Excerpt:
--- START ---

Am 12.01.21 um 18:46 schrieb Darrick J. Wong:
On Sun, Jan 10, 2021 at 01:23:58AM +0100, Bastian Germann wrote:
Files: *
Copyright:
1995-2013 Silicon Graphics, Inc.
2010-2018 Red Hat, Inc.
2016-2020 Oracle. All Rights Reserved.
/me notes that a lot of the Oracle-copyright files are actually GPL-2+,
not GPL-2. That might not be obvious because I bungled some of the SPDX
tags when spdx deprecated the "GPL-2.0+" tag and we had to replace them
all with "GPL-2.0-or-later", though it looks like they've all been
cleaned up at this point.
Yes, I have noticed that there are some GPL-2.0-or-later and GPL-2.0+
licensed files. Simplifying them as GPL-2.0-only in debian/copyright
does not harm in my opinion as the whole work including the GPL-2.0-only
files is not usable under GPL-2.0-or-later. And someone who is
interested in using specific files would look at their individual SPDX
lines anyway.

--- END ---

What to work on:
**1.** In the email exchange about file licensing, which SPDX tag replaced the deprecated "GPL-2.0+" tag?
**2.** Write a continuation of the email exchange about file licensing, starting right after its last sentence.

Stored data:
--- START ---

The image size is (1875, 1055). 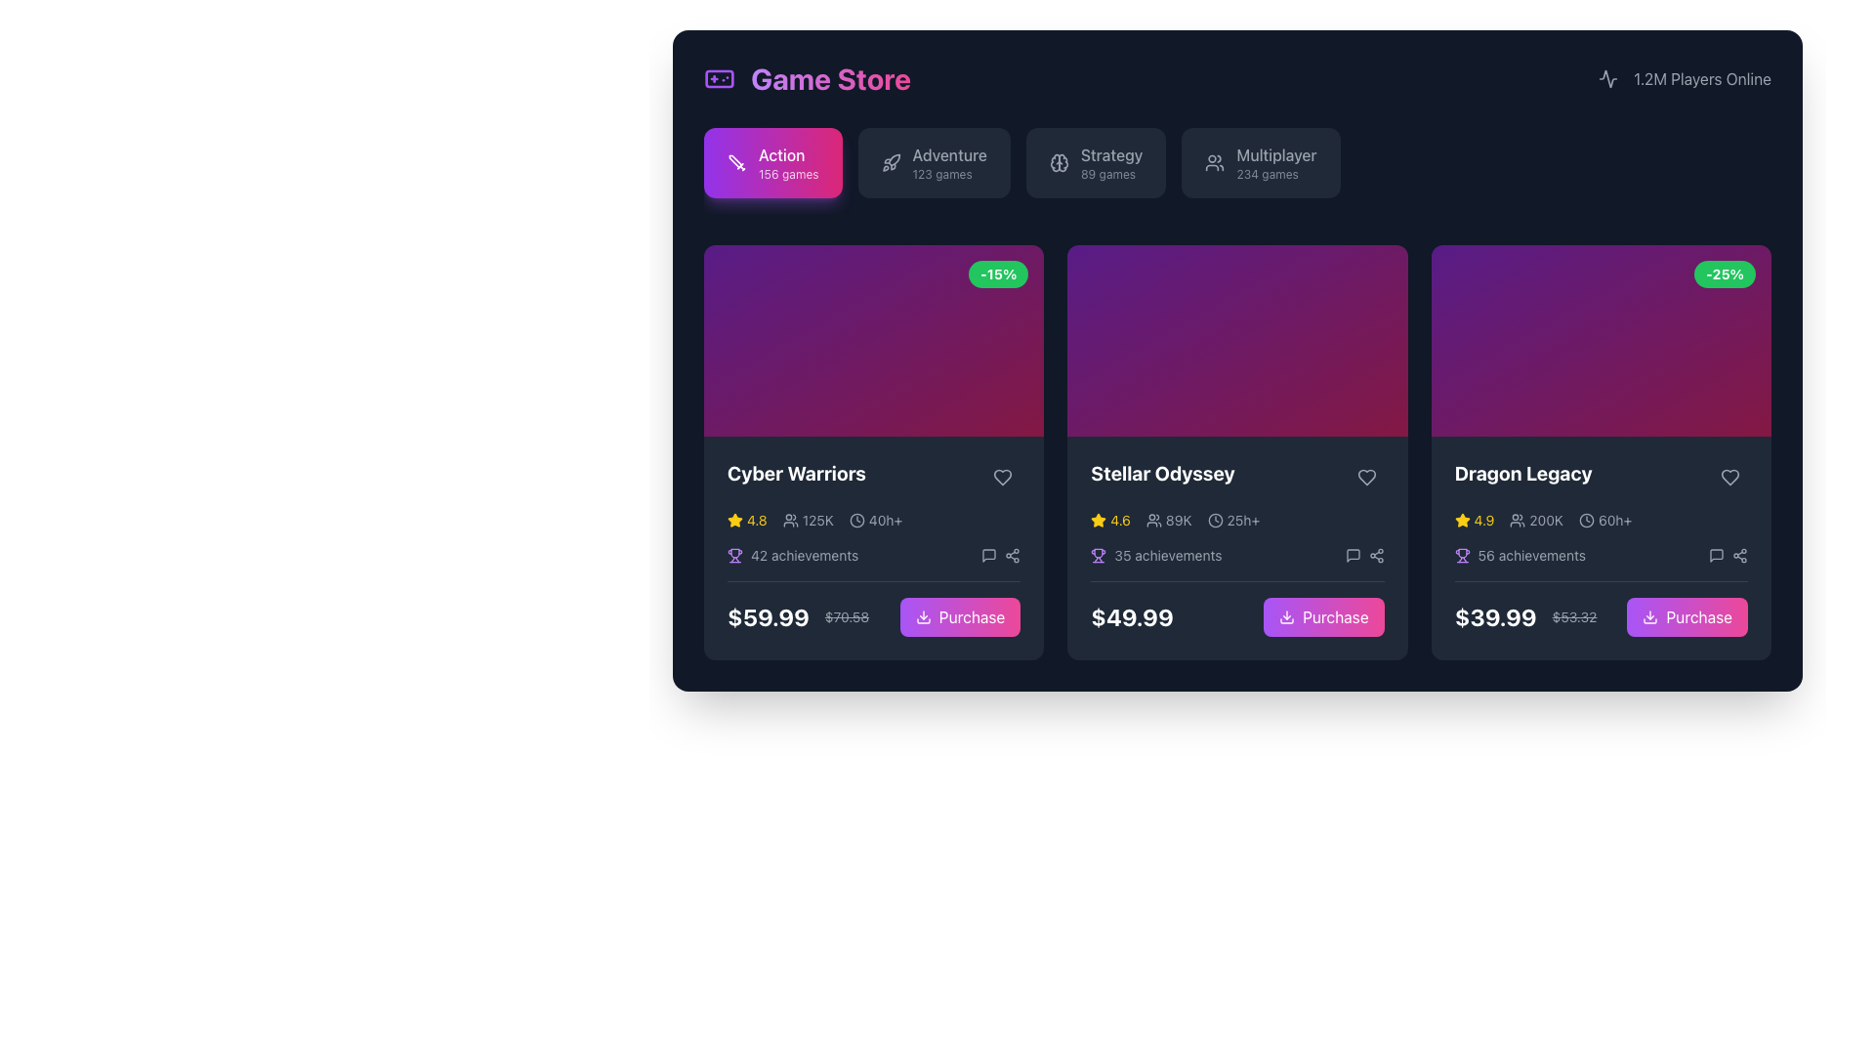 What do you see at coordinates (1162, 473) in the screenshot?
I see `the text label displaying the title 'Stellar Odyssey', located at the top of the second game card in the 'Game Store' section` at bounding box center [1162, 473].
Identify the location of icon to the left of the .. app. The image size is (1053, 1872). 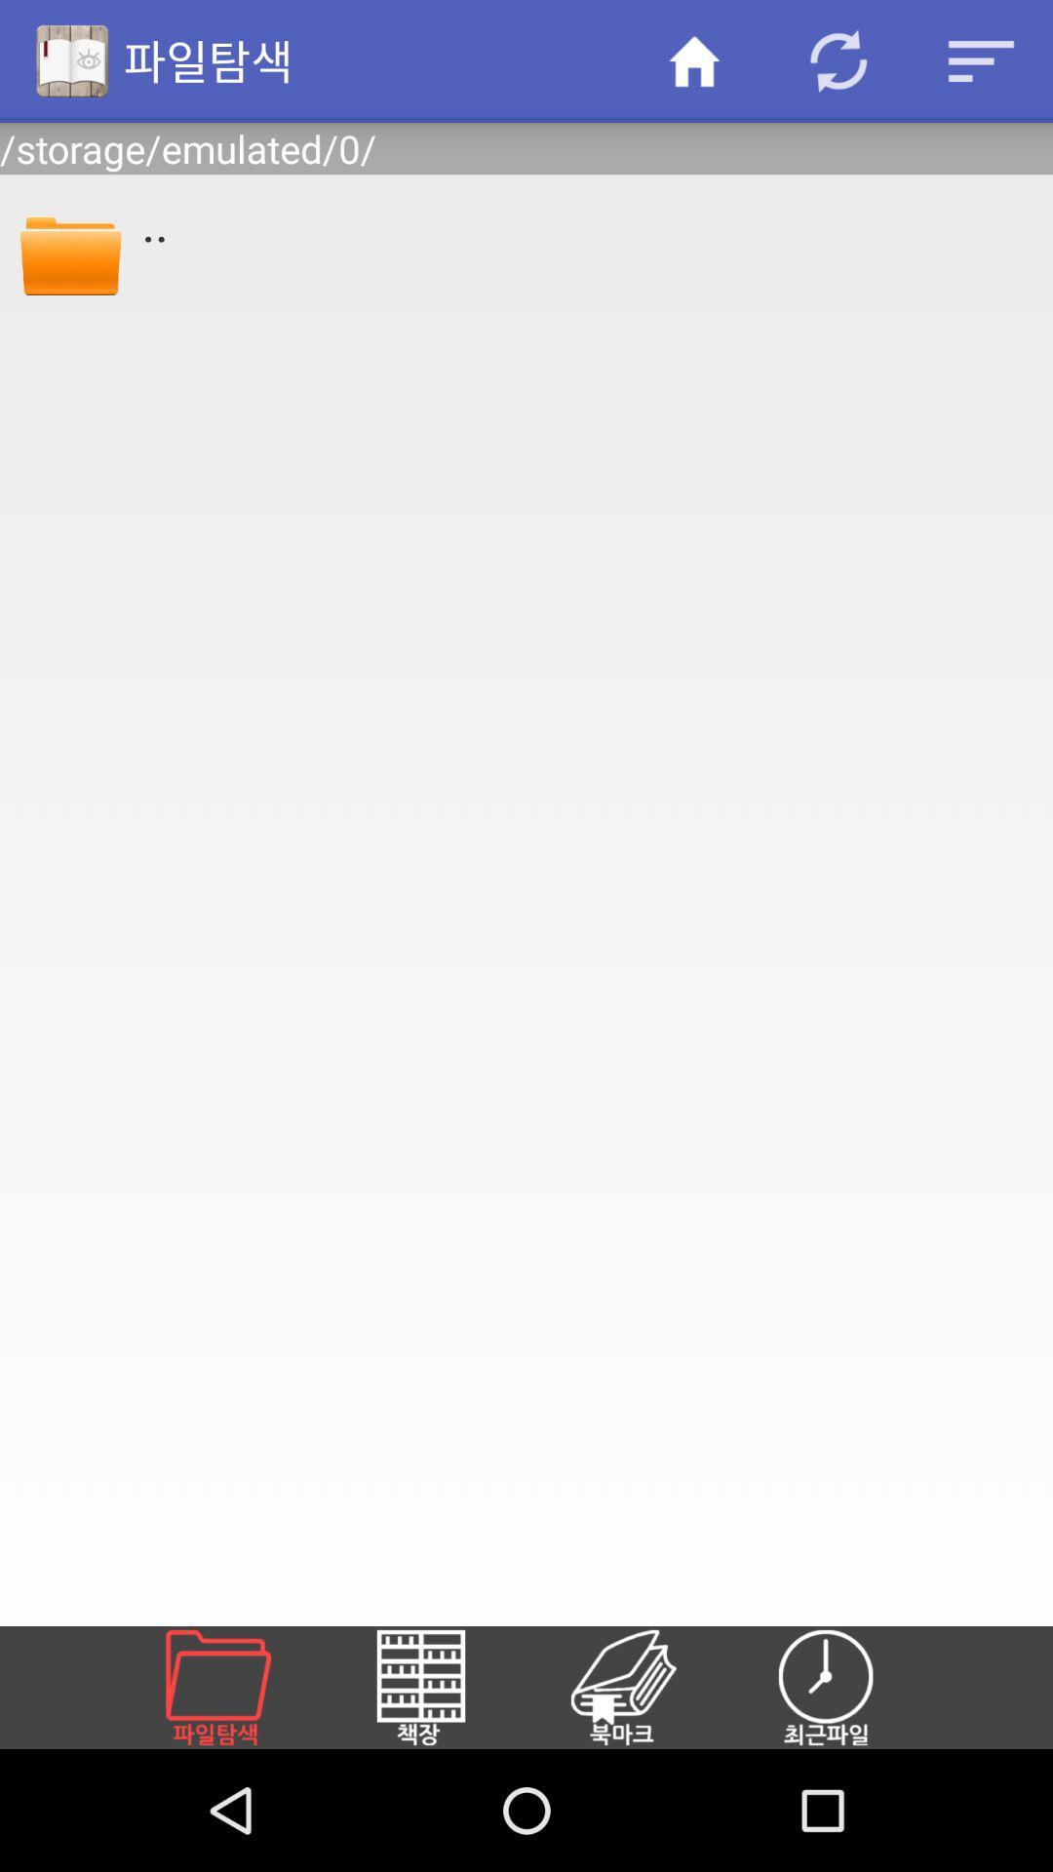
(69, 251).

--- END ---

Responses by task:
**1.** "GPL-2.0-or-later"

**2.**
Question: How can we autogenerate debian/copyright from the source files
in the git repo? In the long run I think it best that this becomes
something we can automate when tagging a new upstream release.
I do not know of any SPDX to DEP-5 converter. Implementing a generic
converter would be beneficial to more projects but is a bigger task. The
need for it is mentioned at https://wiki.debian.org/SPDX.
Just writing a converter for xfsprogs would be doable easily from what I
have seen.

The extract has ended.